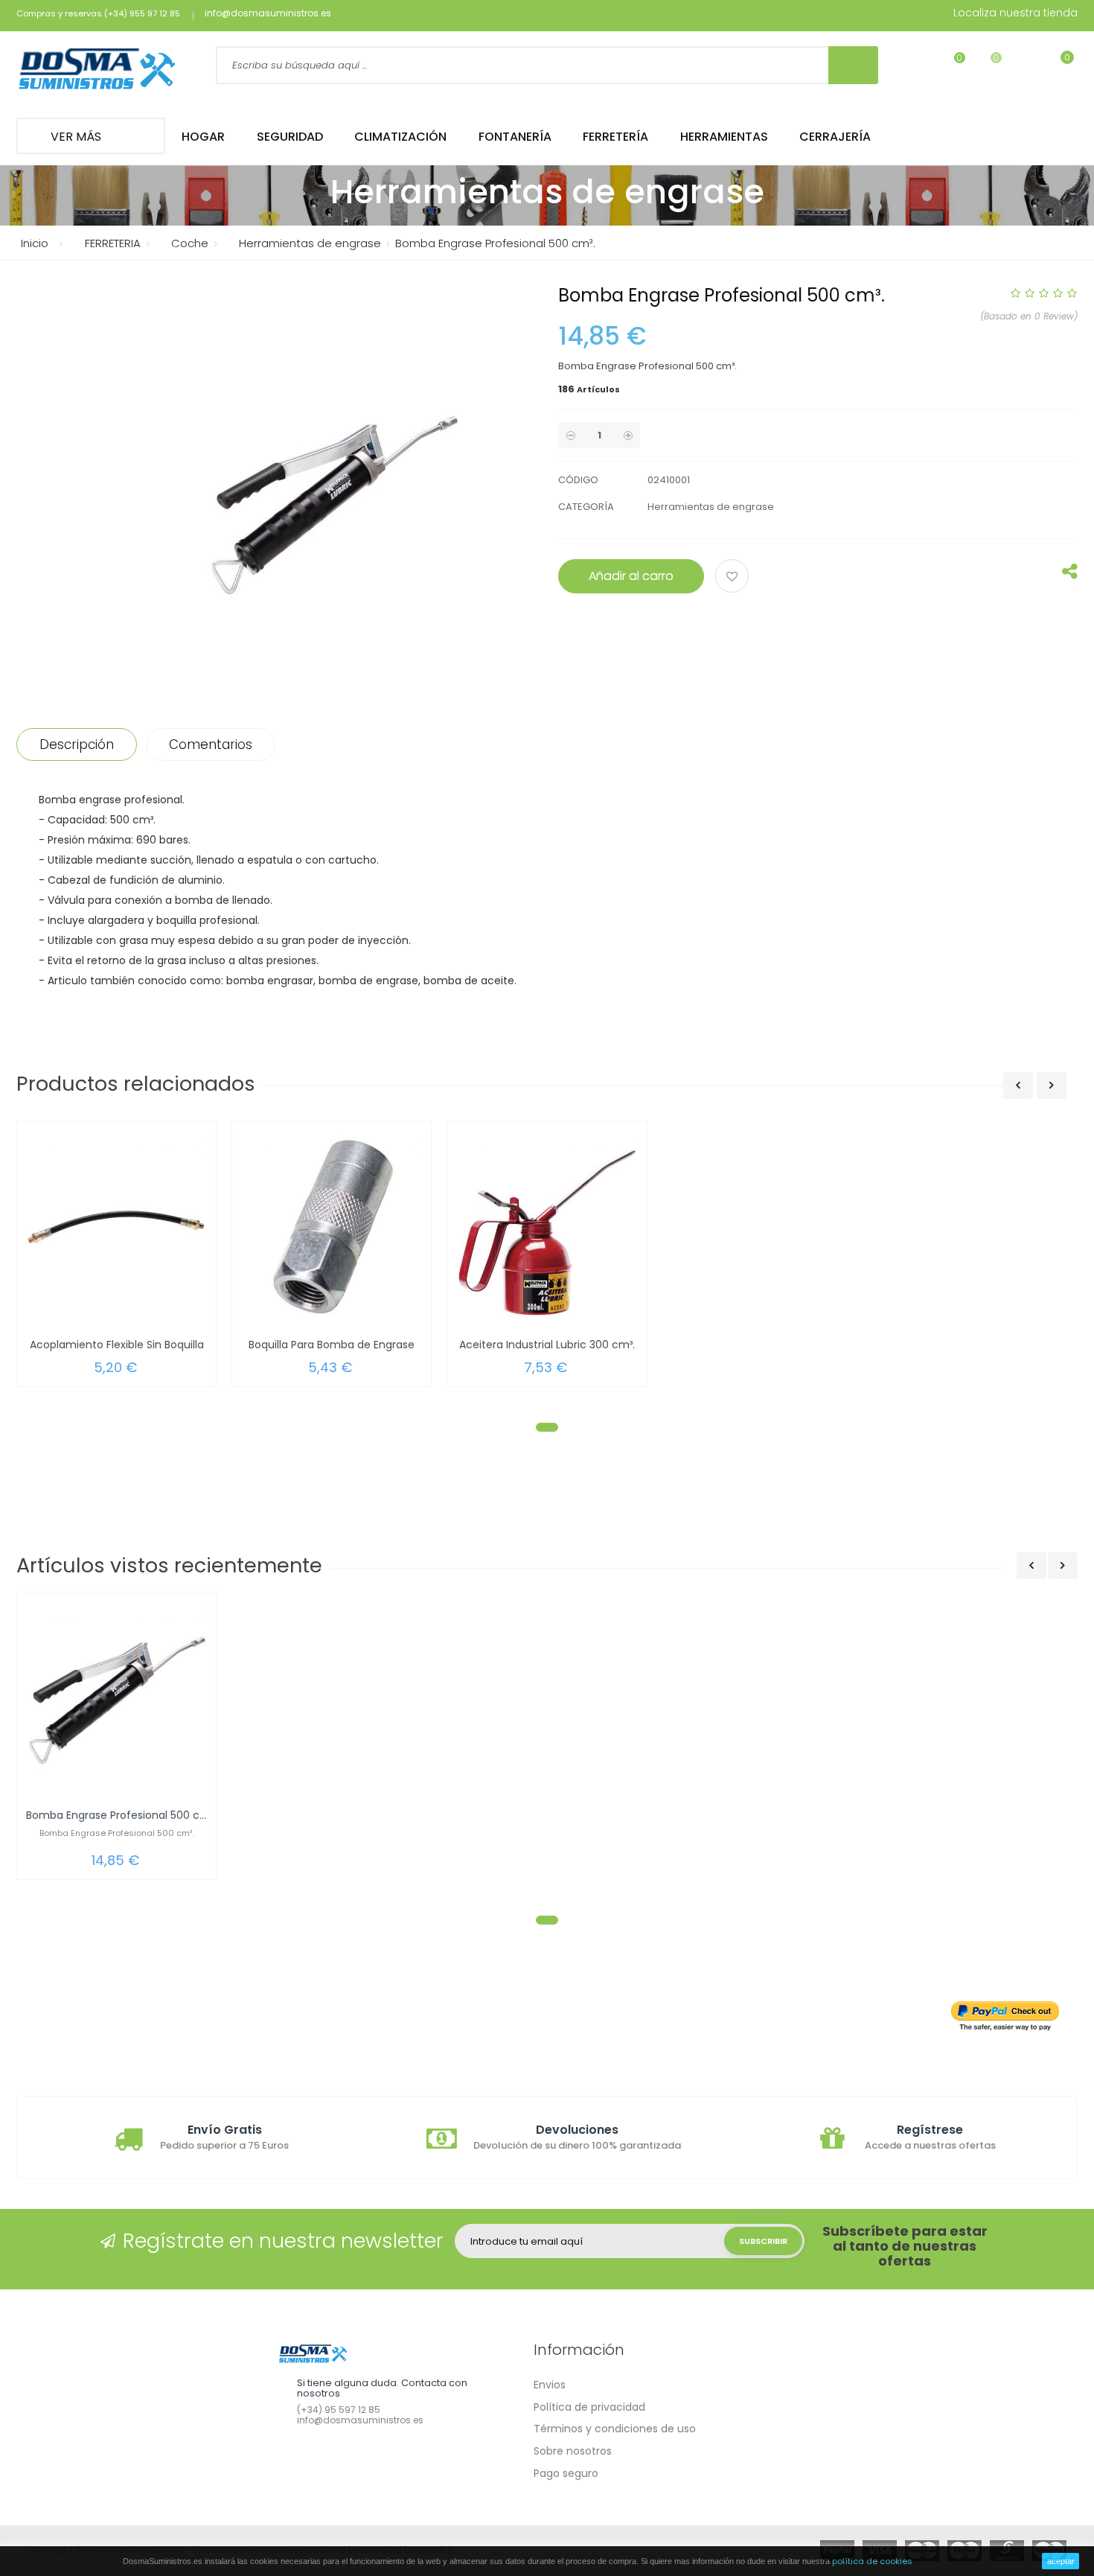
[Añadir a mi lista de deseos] (734, 578)
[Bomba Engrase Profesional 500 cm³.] (116, 1697)
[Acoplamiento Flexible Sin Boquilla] (116, 1227)
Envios (550, 2384)
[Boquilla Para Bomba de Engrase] (331, 1227)
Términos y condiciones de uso (615, 2428)
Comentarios (210, 744)
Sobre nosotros (573, 2450)
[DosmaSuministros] (97, 70)
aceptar (1061, 2561)
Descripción (76, 744)
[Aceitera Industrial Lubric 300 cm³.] (546, 1227)
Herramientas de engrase (710, 507)
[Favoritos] (950, 67)
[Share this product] (1070, 575)
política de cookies (872, 2561)
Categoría (586, 507)
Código (578, 480)
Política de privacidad (589, 2407)
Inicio (34, 243)
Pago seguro (566, 2473)
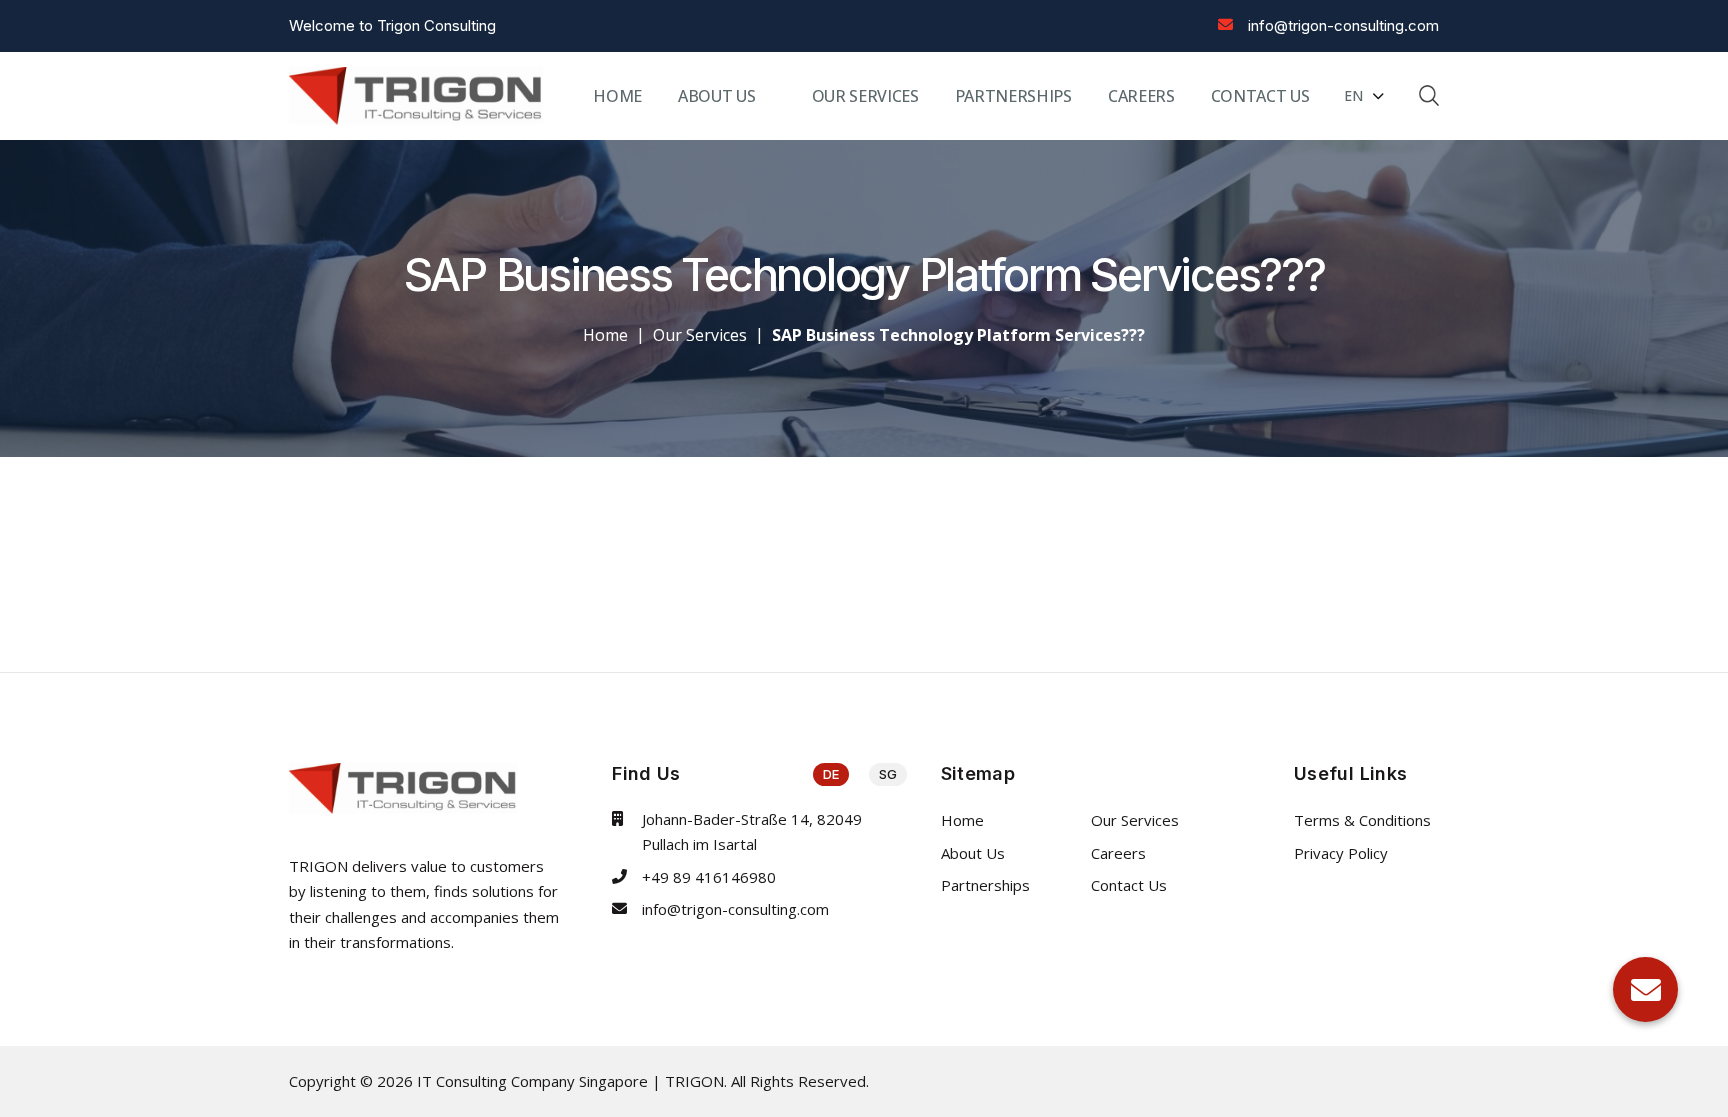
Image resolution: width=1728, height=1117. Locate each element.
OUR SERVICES (865, 96)
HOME (617, 96)
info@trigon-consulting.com (1343, 25)
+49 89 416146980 (709, 877)
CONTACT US (1260, 96)
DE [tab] (831, 774)
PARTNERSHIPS (1013, 96)
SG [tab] (888, 774)
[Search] (1429, 95)
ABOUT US (716, 96)
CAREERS (1141, 96)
────────
■ Your task
Although the records include pictures, output only their text, exactly and completely.

■ Response to this exercise
[Añadir a mi lista de deseos] (734, 578)
[Bomba Engrase Profesional 500 cm³.] (116, 1697)
[Acoplamiento Flexible Sin Boquilla] (116, 1227)
Envios (550, 2384)
[Boquilla Para Bomba de Engrase] (331, 1227)
Términos y condiciones de uso (615, 2428)
Comentarios (210, 744)
Sobre nosotros (573, 2450)
[DosmaSuministros] (97, 70)
aceptar (1061, 2561)
Descripción (76, 744)
[Aceitera Industrial Lubric 300 cm³.] (546, 1227)
Herramientas de engrase (710, 507)
[Favoritos] (950, 67)
[Share this product] (1070, 575)
política de cookies (872, 2561)
Categoría (586, 507)
Código (578, 480)
Política de privacidad (589, 2407)
Inicio (34, 243)
Pago seguro (566, 2473)
Image resolution: width=1728, height=1117. Locate each element.
OUR SERVICES (865, 96)
HOME (617, 96)
info@trigon-consulting.com (1343, 25)
+49 89 416146980 (709, 877)
CONTACT US (1260, 96)
DE [tab] (831, 774)
PARTNERSHIPS (1013, 96)
SG [tab] (888, 774)
[Search] (1429, 95)
ABOUT US (716, 96)
CAREERS (1141, 96)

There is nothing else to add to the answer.